The task:
Whenever a line contains the string "with", copy it out of the entries.

┏━━

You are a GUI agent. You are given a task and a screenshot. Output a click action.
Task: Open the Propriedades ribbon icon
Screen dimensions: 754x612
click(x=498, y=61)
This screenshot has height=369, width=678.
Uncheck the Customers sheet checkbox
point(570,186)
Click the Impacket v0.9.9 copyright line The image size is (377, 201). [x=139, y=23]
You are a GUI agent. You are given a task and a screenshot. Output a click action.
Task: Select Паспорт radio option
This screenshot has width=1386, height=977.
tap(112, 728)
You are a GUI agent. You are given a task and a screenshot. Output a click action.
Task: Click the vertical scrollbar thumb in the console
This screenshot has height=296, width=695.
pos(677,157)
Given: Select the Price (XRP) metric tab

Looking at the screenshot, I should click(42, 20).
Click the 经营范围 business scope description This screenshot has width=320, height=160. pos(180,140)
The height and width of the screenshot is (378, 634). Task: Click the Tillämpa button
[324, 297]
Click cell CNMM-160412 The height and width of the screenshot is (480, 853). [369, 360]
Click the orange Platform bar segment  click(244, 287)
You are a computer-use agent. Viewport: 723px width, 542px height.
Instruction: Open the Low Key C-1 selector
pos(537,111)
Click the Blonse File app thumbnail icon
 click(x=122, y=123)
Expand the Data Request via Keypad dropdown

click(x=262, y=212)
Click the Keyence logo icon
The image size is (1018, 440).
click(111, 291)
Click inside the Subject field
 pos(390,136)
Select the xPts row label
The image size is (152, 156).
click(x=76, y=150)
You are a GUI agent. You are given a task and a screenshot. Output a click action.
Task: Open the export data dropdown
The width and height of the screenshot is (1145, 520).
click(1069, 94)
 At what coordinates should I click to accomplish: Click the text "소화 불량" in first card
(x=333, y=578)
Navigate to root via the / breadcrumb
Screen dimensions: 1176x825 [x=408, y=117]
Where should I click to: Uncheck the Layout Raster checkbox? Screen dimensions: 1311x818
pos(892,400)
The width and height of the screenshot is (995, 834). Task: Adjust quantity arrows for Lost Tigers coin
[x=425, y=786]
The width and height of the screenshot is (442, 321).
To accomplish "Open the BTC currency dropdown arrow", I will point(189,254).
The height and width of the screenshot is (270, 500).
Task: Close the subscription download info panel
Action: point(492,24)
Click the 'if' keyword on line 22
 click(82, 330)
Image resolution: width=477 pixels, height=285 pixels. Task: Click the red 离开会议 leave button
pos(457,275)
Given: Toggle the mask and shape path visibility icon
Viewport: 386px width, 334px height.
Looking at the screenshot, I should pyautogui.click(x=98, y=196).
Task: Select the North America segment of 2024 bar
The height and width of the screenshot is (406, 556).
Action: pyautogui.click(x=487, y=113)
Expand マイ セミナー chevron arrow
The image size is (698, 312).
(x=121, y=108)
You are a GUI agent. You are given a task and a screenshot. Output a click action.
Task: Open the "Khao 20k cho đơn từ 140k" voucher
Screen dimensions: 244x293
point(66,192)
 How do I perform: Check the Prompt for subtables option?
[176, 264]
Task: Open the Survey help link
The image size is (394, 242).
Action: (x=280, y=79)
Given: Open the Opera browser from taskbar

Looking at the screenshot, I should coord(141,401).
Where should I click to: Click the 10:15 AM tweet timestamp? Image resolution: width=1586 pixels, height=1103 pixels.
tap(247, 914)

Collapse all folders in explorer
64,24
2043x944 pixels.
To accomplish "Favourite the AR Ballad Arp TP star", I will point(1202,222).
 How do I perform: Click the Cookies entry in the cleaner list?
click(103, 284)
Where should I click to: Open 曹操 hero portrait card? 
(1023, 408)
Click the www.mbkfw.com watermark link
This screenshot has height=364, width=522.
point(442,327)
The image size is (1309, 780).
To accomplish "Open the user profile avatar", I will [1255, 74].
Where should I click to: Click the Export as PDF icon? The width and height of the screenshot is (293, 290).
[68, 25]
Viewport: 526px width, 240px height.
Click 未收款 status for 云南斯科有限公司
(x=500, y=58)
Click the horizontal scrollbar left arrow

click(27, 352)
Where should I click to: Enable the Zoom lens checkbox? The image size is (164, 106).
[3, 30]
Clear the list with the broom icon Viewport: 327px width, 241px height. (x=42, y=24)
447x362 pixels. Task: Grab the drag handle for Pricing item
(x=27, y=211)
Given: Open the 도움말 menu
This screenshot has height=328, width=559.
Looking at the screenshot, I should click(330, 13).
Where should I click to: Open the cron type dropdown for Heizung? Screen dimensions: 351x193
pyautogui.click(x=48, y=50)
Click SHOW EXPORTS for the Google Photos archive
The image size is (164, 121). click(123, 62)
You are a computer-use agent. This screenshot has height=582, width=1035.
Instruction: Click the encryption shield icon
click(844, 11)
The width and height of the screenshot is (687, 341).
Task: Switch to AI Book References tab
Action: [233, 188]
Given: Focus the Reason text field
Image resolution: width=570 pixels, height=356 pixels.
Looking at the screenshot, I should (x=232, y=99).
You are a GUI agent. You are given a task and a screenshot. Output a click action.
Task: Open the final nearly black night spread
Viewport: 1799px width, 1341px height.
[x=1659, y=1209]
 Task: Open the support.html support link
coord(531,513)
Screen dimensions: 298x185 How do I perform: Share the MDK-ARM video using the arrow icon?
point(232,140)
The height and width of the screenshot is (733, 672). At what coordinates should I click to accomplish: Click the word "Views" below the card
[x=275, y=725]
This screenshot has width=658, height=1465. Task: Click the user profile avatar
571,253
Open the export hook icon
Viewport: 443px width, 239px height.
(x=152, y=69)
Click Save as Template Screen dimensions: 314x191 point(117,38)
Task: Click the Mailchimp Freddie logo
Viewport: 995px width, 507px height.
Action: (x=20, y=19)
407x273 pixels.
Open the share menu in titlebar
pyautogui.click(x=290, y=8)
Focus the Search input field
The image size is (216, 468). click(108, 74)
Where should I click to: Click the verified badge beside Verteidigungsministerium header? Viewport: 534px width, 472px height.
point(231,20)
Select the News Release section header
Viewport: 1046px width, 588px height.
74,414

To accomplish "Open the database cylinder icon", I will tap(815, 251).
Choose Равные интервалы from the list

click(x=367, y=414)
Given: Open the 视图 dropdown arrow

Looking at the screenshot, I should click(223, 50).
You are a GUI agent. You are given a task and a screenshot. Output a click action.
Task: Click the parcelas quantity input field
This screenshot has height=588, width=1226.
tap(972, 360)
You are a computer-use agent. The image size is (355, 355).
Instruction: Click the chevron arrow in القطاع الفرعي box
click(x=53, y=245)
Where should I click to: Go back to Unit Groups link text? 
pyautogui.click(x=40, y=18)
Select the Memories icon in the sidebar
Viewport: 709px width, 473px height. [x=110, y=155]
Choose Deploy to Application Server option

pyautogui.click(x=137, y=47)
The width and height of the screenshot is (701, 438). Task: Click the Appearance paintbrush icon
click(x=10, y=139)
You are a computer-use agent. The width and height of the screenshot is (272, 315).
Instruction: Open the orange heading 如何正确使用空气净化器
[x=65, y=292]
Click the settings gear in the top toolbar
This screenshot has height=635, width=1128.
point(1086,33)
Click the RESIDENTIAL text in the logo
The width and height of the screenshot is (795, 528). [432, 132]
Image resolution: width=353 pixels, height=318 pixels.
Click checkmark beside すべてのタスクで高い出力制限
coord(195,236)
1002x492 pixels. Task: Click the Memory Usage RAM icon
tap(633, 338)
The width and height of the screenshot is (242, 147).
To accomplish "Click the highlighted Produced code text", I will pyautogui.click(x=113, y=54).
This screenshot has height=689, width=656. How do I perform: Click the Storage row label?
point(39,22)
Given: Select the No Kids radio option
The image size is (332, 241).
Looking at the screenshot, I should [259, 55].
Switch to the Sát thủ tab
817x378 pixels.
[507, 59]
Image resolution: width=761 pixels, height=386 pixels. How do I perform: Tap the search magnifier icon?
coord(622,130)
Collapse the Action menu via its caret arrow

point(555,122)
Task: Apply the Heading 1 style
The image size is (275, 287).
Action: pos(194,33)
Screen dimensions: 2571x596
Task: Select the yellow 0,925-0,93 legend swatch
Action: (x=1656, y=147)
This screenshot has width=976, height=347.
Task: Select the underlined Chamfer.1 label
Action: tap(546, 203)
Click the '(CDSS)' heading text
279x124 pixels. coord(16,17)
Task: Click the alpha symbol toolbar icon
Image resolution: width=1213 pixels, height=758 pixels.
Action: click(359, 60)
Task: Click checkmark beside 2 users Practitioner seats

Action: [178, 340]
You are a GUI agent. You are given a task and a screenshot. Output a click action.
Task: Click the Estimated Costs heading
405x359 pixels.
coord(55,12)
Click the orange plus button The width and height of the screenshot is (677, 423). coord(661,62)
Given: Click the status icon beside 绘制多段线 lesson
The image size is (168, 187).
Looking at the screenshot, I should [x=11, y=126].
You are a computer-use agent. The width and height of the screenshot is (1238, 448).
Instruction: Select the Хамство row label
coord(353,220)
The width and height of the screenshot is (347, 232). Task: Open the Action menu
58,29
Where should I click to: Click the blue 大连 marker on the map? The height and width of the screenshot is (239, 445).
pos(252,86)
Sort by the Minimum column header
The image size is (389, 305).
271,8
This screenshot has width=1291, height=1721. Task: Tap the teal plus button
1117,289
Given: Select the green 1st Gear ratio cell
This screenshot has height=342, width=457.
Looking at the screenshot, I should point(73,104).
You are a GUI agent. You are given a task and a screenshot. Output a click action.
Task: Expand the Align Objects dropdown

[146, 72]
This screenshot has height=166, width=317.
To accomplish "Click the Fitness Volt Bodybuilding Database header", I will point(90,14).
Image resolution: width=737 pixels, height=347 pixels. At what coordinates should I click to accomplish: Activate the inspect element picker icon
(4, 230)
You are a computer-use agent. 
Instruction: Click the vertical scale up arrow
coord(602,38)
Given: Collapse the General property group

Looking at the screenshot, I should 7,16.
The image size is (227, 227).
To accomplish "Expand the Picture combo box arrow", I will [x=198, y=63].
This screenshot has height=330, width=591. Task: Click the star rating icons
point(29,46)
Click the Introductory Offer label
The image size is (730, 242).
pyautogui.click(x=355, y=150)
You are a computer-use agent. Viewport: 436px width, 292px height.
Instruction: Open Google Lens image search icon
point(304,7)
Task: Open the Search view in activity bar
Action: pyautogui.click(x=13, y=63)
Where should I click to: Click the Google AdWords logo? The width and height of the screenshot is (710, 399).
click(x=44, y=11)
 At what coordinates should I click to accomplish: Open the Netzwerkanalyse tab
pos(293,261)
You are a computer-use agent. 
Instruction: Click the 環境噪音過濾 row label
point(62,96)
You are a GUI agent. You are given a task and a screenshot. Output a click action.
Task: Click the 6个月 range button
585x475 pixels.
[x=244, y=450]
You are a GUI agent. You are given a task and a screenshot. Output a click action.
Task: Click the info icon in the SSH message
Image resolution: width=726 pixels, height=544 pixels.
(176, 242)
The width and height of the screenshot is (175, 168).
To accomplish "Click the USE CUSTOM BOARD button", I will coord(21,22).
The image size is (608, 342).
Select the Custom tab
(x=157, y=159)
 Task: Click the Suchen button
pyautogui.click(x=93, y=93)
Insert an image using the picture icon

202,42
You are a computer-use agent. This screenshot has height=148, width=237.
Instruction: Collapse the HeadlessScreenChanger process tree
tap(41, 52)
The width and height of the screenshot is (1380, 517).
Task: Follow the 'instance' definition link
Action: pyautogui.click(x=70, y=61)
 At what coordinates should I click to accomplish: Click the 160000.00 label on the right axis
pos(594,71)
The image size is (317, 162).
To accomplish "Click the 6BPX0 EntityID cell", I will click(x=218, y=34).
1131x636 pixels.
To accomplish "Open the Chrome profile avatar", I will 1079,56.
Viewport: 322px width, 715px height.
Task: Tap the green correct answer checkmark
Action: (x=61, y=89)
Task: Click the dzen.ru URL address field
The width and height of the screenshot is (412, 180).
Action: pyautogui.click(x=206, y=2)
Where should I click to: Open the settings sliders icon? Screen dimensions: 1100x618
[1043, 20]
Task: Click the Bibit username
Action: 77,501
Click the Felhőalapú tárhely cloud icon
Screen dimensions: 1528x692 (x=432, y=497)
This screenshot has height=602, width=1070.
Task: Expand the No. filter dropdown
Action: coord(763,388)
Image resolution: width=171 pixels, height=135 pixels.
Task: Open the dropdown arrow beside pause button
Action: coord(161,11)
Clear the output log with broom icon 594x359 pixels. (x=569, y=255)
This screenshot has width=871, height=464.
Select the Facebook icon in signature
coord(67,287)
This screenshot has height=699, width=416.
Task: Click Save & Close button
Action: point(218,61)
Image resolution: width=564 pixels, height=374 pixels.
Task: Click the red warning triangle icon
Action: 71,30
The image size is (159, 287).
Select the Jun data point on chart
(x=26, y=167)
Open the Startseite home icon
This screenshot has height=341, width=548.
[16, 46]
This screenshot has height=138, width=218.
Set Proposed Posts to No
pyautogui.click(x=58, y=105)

┗━━

Exercise result:
Clear the list with the broom icon Viewport: 327px width, 241px height. (x=42, y=24)
Clear the output log with broom icon 594x359 pixels. (x=569, y=255)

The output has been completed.